Sotheby's advisory business's flat revenues; Christie's uses 1st Dibs for leverage; Bidding up a Raphael drawing at Druout.
This commentary by Marion Maneker is available to AMMpro subscribers. (The first month of AMMpro is free and subscribers are welcome to sign up for the first month and cancel before they are billed.)
Sotheby’s Advisory Strategy Quietly Stalls
Buried in Sotheby’s annual report released in late February and synopsized in Kelly Crow’s story in the Wall Street Journal about Gagosian Gallery establishing an advisory firm are the revenues for Sotheby’s Art Agency Partners advisory division.
- “Sotheby’s is in the art-advisory business, having paid up to $85 million three years ago for Art Agency, Partners, a firm founded in 2014 by a trio of art advisers. But the jury is still out on the long-term effect of its performance. In its latest financial disclosure, Sotheby’s said the firm made $6.1 million last year, up from $5.8 million the year before but down from $6.6 million in 2016.”
The WSJ goes on to include Sotheby’s positioning on the division; namely, AAP was able to drive significant auction and private sales through its client base that made the company real money from the buyer’s premium in addition to the advisory fees outlined above.
Leading with the $85m purchase price, the WSJ seems to want to weigh the immediate financial value of the AAP acquisition. In balance, it is probably a wash. Sotheby’s got more than revenue from AAP and art to sell from AAP’s clients when it bought the firm. It acquired talent that played an important role in the company over the last three years (although one of the AAP principals has now left.)

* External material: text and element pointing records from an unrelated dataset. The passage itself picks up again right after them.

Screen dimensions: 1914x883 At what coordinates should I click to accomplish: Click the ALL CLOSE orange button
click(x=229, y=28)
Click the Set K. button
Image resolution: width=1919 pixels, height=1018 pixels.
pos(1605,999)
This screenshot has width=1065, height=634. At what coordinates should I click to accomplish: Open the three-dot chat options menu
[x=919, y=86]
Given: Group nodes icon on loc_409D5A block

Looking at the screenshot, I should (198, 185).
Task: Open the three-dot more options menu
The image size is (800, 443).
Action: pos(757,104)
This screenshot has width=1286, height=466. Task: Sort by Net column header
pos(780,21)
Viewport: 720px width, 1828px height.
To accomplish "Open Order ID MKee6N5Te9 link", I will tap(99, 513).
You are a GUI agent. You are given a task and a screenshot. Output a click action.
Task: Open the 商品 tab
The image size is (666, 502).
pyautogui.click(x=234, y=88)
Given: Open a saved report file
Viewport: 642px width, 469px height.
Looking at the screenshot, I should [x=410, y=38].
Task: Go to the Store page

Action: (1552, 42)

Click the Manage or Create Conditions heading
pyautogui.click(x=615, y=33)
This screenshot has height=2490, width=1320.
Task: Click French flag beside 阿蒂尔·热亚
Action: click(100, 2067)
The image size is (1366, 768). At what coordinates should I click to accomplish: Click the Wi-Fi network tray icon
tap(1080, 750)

What these numbers reveal is that AAP has no visible path toward growth. AAP’s flat revenues suggest the strategy to expand Sotheby’s into a new line of business advising collectors, artists’ estates and institutions has made little progress. That’s a shame. The original concept, that Sotheby’s could become more like a financial services company with a trading floor (auctions), advisory services (private bank), credit facility (art loans) and proprietary trading desk (direct and third-party guarantees), seemed like a good one designed to capitalize on art having become an asset for many collectors.